BIMIB-DISCo / TRONCO

Repository of the TRanslational ONCOlogy library, which includes various algorithms (such as CAPRESE and CAPRI) and the Pipeline for Cancer Inference (PICNIC).
https://bimib-disco.github.io/TRONCO
GNU General Public License v3.0
28 stars 7 forks source link

Misuse of `events.selection`? #129

Closed marcoxa closed 3 years ago

marcoxa commented 3 years ago

Hi giovini!

one of my students got this point having downloaded the COAD and the READ datasets using TCGAbiolinks.

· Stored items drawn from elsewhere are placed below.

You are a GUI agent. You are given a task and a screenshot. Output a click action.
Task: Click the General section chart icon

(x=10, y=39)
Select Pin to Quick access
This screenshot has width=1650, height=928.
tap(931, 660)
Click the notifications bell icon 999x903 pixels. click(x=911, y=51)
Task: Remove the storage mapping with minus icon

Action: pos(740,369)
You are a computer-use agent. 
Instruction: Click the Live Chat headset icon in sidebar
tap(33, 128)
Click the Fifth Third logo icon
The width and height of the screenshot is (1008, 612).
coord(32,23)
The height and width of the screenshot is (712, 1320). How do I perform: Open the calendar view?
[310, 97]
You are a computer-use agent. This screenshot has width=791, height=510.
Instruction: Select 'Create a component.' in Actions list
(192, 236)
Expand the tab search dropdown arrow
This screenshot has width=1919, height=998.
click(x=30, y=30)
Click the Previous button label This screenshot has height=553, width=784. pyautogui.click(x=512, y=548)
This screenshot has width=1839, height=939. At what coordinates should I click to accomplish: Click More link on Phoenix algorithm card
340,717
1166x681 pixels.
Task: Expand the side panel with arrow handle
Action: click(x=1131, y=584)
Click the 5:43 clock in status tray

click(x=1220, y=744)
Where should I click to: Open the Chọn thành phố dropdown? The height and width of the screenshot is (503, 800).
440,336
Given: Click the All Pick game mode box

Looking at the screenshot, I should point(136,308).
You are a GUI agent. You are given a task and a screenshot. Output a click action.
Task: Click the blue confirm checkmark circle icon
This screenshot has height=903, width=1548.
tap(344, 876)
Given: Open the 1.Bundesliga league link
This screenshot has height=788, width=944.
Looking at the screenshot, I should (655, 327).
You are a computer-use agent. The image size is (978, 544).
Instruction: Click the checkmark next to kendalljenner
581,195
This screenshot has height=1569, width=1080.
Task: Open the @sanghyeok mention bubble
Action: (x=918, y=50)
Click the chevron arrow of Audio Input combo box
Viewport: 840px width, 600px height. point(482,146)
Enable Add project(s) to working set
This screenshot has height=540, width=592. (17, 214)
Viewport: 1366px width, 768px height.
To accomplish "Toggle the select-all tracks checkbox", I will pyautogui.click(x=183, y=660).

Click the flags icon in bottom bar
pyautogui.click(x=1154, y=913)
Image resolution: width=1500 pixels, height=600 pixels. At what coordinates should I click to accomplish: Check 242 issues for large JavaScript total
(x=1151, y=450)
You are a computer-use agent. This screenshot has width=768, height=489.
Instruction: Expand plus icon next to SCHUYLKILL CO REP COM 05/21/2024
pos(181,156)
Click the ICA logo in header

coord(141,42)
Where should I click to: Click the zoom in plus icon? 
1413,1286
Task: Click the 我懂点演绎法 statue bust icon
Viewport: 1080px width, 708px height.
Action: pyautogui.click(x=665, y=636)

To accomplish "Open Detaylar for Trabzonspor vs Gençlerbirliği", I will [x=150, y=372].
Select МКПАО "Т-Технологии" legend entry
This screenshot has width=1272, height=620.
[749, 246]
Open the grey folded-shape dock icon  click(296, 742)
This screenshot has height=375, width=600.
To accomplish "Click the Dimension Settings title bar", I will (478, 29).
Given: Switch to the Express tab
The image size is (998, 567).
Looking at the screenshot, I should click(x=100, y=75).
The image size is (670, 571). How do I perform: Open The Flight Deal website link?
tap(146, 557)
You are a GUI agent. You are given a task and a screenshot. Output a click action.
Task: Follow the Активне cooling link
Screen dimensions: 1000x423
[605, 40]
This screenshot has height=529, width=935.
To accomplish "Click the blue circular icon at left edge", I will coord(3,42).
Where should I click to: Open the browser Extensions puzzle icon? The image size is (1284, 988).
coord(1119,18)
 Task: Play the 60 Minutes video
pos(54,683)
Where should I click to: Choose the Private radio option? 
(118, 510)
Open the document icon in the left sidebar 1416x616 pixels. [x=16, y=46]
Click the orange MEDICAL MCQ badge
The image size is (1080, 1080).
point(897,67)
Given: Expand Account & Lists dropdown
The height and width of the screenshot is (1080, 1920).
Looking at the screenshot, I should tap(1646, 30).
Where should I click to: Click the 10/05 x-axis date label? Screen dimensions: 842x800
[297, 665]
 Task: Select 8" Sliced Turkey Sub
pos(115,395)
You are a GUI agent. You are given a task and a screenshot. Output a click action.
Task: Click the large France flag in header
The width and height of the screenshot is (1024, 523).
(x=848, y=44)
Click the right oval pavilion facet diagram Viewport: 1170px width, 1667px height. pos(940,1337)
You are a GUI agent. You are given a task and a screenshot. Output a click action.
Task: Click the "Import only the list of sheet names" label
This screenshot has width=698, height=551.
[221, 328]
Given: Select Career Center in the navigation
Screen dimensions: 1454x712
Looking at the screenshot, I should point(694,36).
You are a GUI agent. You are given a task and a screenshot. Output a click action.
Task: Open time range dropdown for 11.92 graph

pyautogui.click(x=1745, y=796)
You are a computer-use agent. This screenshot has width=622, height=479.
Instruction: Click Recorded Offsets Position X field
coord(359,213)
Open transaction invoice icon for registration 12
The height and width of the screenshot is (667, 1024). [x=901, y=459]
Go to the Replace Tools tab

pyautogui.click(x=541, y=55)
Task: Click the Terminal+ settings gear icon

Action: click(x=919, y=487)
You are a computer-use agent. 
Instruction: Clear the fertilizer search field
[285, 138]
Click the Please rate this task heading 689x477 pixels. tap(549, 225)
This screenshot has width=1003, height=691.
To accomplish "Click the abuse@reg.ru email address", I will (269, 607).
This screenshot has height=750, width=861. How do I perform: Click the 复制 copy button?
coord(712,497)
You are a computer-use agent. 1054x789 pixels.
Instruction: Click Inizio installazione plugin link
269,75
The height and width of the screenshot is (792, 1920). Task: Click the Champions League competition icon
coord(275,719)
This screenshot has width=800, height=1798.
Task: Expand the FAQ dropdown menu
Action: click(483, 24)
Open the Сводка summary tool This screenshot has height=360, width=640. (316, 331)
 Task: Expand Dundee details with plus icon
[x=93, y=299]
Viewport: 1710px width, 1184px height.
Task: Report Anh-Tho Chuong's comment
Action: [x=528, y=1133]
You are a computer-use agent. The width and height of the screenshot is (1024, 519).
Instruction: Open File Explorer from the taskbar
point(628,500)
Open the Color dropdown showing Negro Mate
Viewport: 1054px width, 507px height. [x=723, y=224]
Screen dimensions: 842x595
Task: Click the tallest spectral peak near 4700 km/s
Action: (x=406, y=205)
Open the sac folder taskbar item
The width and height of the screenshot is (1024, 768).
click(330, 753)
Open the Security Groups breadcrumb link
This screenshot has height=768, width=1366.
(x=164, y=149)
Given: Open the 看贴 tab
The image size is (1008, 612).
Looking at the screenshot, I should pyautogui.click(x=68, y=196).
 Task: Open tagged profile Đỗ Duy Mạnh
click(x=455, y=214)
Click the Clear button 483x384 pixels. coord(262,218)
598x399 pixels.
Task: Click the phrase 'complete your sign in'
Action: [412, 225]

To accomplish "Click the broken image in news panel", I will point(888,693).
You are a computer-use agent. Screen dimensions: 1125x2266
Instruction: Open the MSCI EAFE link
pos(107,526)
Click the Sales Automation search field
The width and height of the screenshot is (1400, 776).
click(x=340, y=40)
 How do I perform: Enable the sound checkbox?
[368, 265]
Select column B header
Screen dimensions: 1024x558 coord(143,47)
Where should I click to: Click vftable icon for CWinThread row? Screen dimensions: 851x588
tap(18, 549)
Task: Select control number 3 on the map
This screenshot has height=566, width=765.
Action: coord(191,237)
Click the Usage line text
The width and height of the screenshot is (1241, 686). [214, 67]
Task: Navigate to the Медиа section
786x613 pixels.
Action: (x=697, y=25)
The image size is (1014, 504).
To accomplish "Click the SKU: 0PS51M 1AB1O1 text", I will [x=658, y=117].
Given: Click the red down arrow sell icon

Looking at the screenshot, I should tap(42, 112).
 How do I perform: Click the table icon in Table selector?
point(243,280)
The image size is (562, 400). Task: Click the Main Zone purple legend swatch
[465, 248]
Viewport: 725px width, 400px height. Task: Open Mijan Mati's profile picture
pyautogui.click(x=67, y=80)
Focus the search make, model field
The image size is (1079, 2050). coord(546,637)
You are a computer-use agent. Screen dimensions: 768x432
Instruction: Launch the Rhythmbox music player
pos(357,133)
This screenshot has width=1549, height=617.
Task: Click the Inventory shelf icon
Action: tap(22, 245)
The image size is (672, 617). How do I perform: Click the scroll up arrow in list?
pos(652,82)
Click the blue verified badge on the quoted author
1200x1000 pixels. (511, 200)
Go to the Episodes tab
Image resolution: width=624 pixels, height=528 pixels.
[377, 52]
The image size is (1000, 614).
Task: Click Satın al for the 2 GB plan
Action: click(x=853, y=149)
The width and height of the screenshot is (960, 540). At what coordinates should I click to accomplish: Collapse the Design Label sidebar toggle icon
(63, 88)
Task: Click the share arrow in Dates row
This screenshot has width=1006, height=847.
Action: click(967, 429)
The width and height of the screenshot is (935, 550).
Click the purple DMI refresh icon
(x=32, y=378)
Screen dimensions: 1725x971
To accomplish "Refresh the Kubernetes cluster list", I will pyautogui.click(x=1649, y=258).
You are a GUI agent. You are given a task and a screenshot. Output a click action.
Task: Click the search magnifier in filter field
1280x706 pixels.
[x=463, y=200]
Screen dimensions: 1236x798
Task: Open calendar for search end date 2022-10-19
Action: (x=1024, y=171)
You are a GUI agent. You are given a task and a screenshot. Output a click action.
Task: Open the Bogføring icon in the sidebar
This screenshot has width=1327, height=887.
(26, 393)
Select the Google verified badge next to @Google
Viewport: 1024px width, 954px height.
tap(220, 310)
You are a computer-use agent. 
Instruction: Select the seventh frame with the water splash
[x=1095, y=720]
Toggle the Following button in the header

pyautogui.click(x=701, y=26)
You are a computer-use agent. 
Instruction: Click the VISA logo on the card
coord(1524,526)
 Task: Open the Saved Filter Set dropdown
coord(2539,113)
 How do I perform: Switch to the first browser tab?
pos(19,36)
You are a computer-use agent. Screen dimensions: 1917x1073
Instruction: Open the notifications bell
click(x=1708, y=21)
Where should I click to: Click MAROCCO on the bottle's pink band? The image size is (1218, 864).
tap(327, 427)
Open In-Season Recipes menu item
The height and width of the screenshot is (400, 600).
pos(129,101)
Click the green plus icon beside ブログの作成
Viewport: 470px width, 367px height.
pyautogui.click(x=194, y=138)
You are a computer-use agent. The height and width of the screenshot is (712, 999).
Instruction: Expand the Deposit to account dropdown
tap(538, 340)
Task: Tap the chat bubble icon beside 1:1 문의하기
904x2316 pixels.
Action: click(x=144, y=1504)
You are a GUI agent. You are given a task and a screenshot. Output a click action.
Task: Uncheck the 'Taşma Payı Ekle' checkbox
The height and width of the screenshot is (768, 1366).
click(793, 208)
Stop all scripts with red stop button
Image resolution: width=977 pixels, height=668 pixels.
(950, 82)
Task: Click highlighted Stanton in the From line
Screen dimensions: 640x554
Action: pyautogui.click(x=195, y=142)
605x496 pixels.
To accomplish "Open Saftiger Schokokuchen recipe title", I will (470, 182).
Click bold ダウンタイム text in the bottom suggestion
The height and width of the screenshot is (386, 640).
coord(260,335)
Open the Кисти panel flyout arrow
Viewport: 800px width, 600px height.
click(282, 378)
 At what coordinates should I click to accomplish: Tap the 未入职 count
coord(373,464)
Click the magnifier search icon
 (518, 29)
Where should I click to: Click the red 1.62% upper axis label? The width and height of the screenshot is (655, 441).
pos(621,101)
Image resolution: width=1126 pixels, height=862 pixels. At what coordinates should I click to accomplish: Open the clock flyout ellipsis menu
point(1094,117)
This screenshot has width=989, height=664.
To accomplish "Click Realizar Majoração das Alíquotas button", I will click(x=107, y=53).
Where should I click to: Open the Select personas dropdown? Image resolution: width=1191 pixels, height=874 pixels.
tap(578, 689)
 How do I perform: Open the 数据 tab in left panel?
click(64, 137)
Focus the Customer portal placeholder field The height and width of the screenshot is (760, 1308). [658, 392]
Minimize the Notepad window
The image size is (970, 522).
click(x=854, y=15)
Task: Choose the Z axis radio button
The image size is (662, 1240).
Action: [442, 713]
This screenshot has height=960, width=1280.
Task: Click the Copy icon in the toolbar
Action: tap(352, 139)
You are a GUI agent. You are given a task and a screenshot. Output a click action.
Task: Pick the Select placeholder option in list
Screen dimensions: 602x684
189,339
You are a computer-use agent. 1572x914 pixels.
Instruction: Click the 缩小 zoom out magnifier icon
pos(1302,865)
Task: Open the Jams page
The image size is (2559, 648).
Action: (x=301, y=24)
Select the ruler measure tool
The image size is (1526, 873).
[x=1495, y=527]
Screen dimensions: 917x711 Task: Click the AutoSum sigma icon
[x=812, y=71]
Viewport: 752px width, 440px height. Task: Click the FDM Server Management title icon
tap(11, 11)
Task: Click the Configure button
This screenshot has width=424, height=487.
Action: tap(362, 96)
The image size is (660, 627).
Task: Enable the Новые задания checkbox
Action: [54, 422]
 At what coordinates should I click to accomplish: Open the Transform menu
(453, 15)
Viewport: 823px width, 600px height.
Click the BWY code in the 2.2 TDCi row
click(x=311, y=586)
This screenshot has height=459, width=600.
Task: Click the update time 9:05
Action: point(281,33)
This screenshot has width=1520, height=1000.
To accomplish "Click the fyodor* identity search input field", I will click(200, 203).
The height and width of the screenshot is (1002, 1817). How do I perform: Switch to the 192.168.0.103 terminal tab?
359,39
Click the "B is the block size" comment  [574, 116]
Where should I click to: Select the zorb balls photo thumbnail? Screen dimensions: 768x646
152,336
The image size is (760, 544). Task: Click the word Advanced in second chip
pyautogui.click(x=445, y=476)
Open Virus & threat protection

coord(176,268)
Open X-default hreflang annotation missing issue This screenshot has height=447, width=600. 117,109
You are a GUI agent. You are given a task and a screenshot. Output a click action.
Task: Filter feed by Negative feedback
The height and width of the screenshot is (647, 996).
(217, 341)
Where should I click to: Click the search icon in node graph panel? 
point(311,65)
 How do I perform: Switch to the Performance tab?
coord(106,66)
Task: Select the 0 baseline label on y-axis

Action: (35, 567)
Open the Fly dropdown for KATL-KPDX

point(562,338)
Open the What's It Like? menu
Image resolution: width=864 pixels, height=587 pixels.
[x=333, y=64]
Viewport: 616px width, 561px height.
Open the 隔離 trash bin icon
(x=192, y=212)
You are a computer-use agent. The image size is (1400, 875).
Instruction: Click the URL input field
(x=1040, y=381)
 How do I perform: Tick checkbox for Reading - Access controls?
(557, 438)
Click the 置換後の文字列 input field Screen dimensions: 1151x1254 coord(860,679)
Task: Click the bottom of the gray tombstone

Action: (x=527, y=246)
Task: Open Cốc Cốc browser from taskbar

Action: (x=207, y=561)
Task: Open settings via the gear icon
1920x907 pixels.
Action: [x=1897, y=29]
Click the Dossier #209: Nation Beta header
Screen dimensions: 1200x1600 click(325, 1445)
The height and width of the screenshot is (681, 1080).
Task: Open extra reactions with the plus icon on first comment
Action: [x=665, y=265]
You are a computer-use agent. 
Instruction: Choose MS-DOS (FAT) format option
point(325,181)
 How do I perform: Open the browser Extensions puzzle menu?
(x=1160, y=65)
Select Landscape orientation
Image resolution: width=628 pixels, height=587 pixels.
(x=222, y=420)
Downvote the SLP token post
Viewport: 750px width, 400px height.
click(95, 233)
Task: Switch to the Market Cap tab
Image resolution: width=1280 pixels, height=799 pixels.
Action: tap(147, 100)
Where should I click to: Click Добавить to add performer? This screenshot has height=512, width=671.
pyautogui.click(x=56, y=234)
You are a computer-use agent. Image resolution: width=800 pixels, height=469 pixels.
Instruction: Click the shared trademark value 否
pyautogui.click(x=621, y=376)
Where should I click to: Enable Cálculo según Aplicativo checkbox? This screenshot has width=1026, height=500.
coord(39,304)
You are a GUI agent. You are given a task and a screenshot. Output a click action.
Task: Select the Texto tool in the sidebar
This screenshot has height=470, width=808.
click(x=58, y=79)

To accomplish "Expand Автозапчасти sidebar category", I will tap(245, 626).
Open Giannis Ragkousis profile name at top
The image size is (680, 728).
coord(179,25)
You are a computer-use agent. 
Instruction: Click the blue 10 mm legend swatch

> colo_data = events.selection(colo_data,  filter.freq = .05,
+                              filter.in.names = c("Wnt","RAS","PI3K","TGFb","P53"))
*** Events selection: #events =  19786 , #types =  1 Filters freq|in|out = { TRUE ,  TRUE ,  FALSE }
Minimum event frequency:  0.05  ( 20  alterations out of  399  samples).
...
Selected  2828  events.

Of course, 2828 "events" are too many. The student may have made some mistake; note that he passes in the pathways names (which as vectors of genes). The question is whether this is the most appropriate use of events.selection.

Any ideas?

MA

luca-dex commented 3 years ago

Can you attach an oncoprint of colo_data ?

marcoxa commented 3 years ago

Here it is

colo_data_oncoprint

marcoxa commented 3 years ago

Scusate.... ma perchè "closed"?

luca-dex commented 3 years ago

Sorry, probably it was an error. However from the picture it is not possible to see percentages. In the meantime I had to move to Karachi...

Event selection only count the amount of mutation / number of samples, so it is quite difficult that there can be an error.

Did the student checked the values manually, just to kmow if numbers are correct?

danro9685 commented 3 years ago

@marcoxa try just as a sanity check, to perform the two filtering steps separately (the 5% step and pathway names one). It is also very possible that in the data you have lots of variants with these characteristics (either >=5% or in these pathways).

@luca-dex please confirm, but I believe the filter is an "OR", meaning either of the 2 conditions, right?

danro9685 commented 3 years ago

@marcoxa I have double checked and can confirm that there is no error in the function, you simply selected too many genes.

Colorectal cancer has high mutational burden and here we have an average of approx 80 variants per patient. If you use this filters, these number are expected. Either increase the filtering threshold or give a list of pre-defined genes as names.

I will close this as it is not a bug.